Indiana House panel approves $30 billion budget plan; measure doesn't include Pence tax cut

INDIANAPOLIS (AP) -- A pair of Republican senators argued Tuesday for the personal income tax cut that Indiana Gov. Mike Pence has made his top priority, while House Republicans across the hall advanced a budget that swaps that cut for education and roads spending.

The House Ways and Means Committee voted 16-7 along party lines to send a $30 billion budget to the House of Representatives. The Senate Tax and Fiscal Policy Committee, meanwhile, vetted Pence's proposal to cut the income tax by 10 percent, but declined to vote on it.

At the center of the debate is how lawmakers will spend a roughly $500 million annual surplus left by former Gov. Mitch Daniels.

Pence campaigned heavily on the tax cut, which would cost roughly $500 million a year once phased in. House Republicans, led by Speaker Brian Bosma, have said the state needs to restore funding cut during the recession. Democratic lawmakers have pointed out that Daniels left the state with many debts, including a $2 billion unemployment insurance loan from the federal government.

"We would unleash half a billion dollars into the economy. Our taxpayers can make wiser economic decisions than the government can," said Sen. Mike Delph, R-Carmel, lead author of the Pence measure in the Senate.

But skeptical budget leaders in the House and Senate have either dismissed the cut, or have been slow to embrace it, saying they would like to wait until they get new tax collection forecasts in April before signing off on the measure.

Senate Tax and Fiscal Policy Chairman Brandt Hershman, R-Buck Creek, asked Delph and the author of a similar tax cut, Sen. Jim Buck, R-Kokomo, if the state was being forced to cut because the federal government is allowing taxes to increase.

"The question is: 'Are we doing so at a cost to our own state services because the federal government can't get its act together?'" asked Hershman.

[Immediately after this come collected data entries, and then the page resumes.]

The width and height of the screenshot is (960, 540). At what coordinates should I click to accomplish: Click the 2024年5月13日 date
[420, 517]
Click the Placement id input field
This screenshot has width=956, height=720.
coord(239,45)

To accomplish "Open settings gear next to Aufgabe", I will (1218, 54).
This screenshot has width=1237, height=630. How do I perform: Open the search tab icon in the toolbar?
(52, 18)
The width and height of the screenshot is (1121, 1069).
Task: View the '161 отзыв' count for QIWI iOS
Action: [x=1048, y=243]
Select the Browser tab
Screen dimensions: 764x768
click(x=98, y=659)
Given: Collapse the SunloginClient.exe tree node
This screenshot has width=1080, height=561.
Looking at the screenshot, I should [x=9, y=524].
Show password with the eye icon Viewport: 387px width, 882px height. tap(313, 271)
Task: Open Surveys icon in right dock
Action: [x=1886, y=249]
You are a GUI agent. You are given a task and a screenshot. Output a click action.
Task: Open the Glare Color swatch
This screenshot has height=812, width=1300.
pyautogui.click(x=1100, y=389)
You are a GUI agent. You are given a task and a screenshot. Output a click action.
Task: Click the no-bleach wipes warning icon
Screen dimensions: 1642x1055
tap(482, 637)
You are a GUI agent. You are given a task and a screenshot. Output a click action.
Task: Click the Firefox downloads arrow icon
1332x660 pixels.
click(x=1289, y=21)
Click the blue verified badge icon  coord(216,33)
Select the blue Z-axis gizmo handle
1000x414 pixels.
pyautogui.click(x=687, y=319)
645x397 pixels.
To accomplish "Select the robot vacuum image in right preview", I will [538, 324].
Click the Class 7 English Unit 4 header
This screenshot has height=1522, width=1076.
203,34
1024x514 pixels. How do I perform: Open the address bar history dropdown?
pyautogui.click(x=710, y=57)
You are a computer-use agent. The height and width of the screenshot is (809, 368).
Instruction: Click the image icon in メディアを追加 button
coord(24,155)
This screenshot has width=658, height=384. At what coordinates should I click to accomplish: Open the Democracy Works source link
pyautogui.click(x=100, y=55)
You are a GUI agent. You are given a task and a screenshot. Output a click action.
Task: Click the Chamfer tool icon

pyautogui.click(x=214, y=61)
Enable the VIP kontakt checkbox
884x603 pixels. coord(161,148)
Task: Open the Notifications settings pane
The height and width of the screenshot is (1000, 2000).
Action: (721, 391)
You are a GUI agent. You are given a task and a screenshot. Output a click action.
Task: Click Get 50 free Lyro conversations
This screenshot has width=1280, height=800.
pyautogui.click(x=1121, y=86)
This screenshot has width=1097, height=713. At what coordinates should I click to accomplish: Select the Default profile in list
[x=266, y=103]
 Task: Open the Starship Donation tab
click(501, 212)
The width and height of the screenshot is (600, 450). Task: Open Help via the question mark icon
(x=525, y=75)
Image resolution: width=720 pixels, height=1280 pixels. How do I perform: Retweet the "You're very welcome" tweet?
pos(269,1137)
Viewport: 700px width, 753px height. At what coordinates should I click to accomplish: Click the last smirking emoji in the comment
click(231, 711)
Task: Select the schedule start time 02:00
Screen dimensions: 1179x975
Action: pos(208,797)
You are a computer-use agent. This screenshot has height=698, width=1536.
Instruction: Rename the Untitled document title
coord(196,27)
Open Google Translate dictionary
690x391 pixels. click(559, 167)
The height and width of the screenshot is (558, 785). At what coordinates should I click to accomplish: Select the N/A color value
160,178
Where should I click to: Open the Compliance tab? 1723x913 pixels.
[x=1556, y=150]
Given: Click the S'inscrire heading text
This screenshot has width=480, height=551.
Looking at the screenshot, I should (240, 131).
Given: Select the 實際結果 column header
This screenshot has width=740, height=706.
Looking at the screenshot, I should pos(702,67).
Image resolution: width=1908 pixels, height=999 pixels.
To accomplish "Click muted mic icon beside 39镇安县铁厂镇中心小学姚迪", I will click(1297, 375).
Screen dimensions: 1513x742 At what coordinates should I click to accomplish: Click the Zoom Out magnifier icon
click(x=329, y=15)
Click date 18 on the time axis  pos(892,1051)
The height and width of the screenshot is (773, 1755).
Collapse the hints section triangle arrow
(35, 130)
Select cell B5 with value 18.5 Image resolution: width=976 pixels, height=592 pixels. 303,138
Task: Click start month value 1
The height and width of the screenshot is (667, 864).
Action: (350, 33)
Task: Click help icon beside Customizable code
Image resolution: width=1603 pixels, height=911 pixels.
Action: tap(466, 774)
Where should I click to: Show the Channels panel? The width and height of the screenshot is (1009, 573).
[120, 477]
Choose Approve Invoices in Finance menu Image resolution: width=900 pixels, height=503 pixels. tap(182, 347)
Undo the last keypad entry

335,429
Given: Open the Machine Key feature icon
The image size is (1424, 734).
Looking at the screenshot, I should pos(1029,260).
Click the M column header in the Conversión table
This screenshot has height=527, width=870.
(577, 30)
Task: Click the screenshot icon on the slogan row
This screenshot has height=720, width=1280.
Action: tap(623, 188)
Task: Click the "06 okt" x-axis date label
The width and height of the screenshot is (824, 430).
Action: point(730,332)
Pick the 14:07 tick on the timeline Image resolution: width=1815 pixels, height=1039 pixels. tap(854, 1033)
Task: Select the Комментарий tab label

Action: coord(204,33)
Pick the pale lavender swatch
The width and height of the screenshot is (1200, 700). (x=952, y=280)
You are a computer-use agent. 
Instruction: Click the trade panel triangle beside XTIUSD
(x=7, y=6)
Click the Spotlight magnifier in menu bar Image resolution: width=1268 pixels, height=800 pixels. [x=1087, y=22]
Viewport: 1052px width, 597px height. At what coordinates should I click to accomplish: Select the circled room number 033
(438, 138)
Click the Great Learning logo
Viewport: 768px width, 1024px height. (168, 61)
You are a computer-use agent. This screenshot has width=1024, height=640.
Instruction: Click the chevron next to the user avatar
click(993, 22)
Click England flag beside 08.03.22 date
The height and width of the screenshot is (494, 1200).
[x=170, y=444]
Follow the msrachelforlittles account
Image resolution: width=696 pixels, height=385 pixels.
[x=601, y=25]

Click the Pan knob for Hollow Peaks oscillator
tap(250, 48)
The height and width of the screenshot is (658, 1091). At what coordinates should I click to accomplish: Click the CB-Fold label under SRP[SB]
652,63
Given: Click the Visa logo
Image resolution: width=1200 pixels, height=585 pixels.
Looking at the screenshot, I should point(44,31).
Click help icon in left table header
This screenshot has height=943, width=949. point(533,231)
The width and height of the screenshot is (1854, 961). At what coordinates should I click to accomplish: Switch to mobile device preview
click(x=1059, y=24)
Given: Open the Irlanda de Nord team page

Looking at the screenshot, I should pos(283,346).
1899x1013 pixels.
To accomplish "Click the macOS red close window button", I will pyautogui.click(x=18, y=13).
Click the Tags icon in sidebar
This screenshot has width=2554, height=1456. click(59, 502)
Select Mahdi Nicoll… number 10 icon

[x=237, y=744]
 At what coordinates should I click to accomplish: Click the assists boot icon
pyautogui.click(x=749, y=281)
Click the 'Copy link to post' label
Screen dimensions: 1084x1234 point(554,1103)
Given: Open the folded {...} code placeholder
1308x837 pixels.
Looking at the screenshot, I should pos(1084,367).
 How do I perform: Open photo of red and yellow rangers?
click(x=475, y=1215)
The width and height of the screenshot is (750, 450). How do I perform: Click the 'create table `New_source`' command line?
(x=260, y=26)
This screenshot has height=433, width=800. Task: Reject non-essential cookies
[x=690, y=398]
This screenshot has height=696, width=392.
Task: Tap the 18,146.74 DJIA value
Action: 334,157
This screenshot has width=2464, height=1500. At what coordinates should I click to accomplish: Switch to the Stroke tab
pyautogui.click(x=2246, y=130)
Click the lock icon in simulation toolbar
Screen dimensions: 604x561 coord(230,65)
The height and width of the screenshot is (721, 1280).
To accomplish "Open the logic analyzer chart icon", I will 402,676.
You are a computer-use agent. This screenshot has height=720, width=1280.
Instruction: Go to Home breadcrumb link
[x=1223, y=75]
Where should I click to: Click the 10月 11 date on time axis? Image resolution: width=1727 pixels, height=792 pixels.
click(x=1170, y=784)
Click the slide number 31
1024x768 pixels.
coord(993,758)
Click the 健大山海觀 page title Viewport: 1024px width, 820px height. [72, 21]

For his part, Pence has dug in on his signature tax cut and said again this week that he is "disappointed" in the House GOP changes. The Republican governor has not ruled out any alternatives to his plan.

"We're really focused on our proposal right now. I think it's essential that as this budget process moves forward that lowering the marginal income tax rate by 10 percent be a part of the process," he said. "I was very disappointed, with record budget surpluses, that the House budget did not include one cent of new tax relief for Hoosiers. I think we can do better."

Members of the House budget panel made a few tweaks to the Republican budget plan, but largely kept it the same. They signed off on $500,000 more for the Clean Water Indiana Program and added $7 million for education, while cutting funding for a program former Gov. Robert Orr built to reduce class sizes.

The House plan spends roughly $200 million more on education than what Pence had sought. It also funnels $500 million to the state's transportation fund by no longer diverting the gas tax to the State Police, Bureau of Motor Vehicles and elsewhere.

The proposal now moves to the House where Democrats hope to force a vote on Pence's tax cut as well as an alternative budget they're crafting.